Provided material:
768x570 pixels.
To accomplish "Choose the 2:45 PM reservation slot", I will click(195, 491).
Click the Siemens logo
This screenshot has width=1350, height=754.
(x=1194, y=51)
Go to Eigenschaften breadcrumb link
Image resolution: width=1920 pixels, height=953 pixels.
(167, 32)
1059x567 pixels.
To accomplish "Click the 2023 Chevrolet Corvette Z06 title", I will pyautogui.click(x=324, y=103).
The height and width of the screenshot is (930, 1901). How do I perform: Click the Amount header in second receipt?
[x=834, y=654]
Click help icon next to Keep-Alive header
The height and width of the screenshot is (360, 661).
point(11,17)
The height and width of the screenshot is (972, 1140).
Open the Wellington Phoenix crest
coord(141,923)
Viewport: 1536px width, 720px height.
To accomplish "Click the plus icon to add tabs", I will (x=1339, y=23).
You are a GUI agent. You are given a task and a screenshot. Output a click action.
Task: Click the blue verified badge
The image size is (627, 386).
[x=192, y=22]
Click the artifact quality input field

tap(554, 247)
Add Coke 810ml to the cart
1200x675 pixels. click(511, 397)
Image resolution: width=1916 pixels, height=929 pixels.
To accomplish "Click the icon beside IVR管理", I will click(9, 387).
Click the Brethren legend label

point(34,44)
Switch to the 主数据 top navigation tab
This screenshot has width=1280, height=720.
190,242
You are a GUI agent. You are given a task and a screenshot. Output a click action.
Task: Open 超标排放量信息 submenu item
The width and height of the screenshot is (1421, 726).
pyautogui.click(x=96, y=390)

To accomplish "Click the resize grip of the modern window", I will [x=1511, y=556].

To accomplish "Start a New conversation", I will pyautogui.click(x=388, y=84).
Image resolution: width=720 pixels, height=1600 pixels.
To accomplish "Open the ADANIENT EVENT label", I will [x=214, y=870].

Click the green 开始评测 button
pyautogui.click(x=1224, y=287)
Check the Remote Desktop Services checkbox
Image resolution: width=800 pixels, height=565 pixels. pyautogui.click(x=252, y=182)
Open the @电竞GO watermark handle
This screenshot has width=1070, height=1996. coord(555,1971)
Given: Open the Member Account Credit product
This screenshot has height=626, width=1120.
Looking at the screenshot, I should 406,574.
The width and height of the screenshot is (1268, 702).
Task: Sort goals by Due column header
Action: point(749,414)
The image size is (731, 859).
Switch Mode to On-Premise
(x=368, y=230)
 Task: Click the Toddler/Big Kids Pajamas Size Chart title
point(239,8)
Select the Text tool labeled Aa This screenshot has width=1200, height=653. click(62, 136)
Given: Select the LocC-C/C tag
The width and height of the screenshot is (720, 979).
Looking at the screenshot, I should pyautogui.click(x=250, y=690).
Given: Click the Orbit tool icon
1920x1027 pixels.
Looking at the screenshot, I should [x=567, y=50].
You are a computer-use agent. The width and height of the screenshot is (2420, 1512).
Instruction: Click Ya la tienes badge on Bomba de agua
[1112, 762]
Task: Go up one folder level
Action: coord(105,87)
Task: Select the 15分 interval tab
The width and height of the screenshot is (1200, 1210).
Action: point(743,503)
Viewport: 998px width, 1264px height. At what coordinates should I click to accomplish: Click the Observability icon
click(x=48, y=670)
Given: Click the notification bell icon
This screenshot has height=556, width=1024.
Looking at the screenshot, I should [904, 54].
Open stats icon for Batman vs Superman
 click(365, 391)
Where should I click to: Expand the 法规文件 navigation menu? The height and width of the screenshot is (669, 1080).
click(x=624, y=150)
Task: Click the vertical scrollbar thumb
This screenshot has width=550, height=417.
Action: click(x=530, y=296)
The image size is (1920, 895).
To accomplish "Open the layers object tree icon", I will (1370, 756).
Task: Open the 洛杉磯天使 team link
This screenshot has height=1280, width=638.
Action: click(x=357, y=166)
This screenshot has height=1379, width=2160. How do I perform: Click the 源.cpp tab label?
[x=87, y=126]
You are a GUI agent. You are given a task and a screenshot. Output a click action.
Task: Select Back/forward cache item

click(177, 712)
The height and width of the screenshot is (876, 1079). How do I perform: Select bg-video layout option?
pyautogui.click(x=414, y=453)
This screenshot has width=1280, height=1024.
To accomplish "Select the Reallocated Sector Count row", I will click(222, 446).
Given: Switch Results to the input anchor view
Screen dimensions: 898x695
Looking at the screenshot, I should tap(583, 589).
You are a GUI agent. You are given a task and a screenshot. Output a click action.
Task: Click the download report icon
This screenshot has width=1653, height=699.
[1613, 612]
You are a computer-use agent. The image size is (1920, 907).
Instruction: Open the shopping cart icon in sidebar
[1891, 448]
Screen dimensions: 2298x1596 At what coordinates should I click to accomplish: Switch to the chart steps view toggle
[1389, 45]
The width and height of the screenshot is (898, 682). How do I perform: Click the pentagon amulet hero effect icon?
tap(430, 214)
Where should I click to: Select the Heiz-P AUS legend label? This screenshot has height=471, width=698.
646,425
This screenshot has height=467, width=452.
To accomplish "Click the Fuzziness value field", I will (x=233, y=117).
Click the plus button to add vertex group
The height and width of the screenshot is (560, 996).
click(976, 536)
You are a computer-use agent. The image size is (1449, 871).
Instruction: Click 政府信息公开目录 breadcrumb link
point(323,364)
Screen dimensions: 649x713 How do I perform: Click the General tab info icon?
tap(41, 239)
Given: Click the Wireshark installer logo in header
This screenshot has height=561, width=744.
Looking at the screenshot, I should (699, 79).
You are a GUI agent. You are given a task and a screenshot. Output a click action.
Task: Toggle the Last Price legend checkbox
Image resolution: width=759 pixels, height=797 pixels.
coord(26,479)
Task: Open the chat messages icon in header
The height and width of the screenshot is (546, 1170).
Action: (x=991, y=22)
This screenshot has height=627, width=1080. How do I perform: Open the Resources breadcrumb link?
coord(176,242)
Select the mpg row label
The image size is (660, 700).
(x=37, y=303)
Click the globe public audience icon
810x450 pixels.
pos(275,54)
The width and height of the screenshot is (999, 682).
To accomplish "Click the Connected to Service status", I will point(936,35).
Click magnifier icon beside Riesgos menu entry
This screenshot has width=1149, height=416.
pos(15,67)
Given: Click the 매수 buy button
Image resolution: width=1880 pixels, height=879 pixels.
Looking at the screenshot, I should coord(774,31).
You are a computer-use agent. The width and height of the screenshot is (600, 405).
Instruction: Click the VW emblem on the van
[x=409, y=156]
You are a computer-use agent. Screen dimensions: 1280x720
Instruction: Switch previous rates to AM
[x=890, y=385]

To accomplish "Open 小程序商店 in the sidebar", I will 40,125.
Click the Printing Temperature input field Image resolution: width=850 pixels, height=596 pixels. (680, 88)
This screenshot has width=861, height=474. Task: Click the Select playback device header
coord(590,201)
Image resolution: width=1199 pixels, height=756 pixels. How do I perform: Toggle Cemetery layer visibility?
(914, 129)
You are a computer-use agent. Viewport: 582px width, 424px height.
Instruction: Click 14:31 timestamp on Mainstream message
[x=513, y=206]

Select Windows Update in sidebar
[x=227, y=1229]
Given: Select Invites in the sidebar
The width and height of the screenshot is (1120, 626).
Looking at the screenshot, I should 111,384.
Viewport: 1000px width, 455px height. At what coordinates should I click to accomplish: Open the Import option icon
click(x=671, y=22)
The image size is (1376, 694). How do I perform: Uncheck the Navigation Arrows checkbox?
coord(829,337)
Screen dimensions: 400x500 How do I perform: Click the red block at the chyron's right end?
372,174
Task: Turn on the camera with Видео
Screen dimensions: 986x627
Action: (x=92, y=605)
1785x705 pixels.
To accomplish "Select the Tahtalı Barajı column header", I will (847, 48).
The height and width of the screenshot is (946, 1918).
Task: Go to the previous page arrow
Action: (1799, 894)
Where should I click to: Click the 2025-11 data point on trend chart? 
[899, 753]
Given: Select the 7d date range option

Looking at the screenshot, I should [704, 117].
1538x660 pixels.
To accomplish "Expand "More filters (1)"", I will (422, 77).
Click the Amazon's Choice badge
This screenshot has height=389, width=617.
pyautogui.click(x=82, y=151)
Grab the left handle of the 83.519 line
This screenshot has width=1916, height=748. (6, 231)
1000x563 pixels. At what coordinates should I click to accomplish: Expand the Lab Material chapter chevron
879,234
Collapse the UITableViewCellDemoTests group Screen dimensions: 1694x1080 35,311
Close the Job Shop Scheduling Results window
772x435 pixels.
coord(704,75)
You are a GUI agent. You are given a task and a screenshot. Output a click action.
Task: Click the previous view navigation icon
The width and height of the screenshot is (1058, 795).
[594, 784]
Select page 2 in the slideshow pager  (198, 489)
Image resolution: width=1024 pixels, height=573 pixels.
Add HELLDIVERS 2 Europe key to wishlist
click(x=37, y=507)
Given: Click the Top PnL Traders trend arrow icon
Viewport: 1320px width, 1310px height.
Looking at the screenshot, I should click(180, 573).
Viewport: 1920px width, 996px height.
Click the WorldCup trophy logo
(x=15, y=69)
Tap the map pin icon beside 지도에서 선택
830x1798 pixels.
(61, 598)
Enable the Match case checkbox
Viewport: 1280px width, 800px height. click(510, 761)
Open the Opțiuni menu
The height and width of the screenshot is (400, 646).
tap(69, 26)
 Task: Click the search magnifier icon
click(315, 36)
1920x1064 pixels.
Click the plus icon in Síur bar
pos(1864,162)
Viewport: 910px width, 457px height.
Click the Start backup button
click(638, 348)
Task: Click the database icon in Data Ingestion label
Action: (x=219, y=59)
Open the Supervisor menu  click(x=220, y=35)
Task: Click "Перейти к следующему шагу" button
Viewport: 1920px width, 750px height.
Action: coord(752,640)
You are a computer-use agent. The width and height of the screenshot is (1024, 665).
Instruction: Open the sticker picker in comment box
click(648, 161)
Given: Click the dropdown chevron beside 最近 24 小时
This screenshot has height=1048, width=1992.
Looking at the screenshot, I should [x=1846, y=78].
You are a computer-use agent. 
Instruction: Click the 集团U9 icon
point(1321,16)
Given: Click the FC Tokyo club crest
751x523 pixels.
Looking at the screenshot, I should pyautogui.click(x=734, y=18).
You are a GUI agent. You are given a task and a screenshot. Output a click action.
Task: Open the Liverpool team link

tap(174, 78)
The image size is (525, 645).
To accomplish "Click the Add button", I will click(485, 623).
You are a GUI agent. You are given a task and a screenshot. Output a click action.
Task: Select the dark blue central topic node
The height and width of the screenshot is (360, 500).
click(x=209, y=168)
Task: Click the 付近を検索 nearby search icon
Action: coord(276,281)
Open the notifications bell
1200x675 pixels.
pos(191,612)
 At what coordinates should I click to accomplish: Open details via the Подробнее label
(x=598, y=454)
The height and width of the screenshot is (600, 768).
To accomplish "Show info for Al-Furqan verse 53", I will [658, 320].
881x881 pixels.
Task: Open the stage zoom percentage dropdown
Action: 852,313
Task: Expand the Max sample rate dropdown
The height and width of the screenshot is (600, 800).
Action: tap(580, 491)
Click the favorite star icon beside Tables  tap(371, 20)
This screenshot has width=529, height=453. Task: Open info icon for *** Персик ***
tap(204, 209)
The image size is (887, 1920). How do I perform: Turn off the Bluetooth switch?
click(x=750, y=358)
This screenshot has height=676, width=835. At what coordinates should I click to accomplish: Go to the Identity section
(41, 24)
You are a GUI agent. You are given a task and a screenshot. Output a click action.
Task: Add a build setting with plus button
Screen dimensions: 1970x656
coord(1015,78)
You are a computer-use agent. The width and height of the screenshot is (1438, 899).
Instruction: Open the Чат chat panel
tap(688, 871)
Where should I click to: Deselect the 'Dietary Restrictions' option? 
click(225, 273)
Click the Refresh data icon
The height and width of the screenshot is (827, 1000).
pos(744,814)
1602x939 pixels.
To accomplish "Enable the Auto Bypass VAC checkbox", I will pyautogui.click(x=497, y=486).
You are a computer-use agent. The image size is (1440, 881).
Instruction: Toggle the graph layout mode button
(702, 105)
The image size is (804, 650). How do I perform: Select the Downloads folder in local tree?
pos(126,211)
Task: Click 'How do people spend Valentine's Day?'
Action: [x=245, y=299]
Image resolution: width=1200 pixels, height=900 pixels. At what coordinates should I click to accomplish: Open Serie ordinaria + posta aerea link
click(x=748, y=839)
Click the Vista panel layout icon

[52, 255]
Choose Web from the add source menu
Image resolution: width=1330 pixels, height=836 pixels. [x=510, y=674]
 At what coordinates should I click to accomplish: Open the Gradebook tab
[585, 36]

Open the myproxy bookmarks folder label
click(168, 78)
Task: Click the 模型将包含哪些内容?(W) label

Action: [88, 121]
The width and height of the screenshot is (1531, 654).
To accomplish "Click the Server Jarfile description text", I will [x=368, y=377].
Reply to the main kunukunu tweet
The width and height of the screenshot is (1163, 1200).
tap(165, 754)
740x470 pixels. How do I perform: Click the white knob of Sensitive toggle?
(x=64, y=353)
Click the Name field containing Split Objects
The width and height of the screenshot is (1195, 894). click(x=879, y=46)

Task:
Find the word "tool" in the data and copy out each line where it turns up.

Solution to this problem:
Select the Text tool labeled Aa This screenshot has width=1200, height=653. click(62, 136)
Given: Click the Orbit tool icon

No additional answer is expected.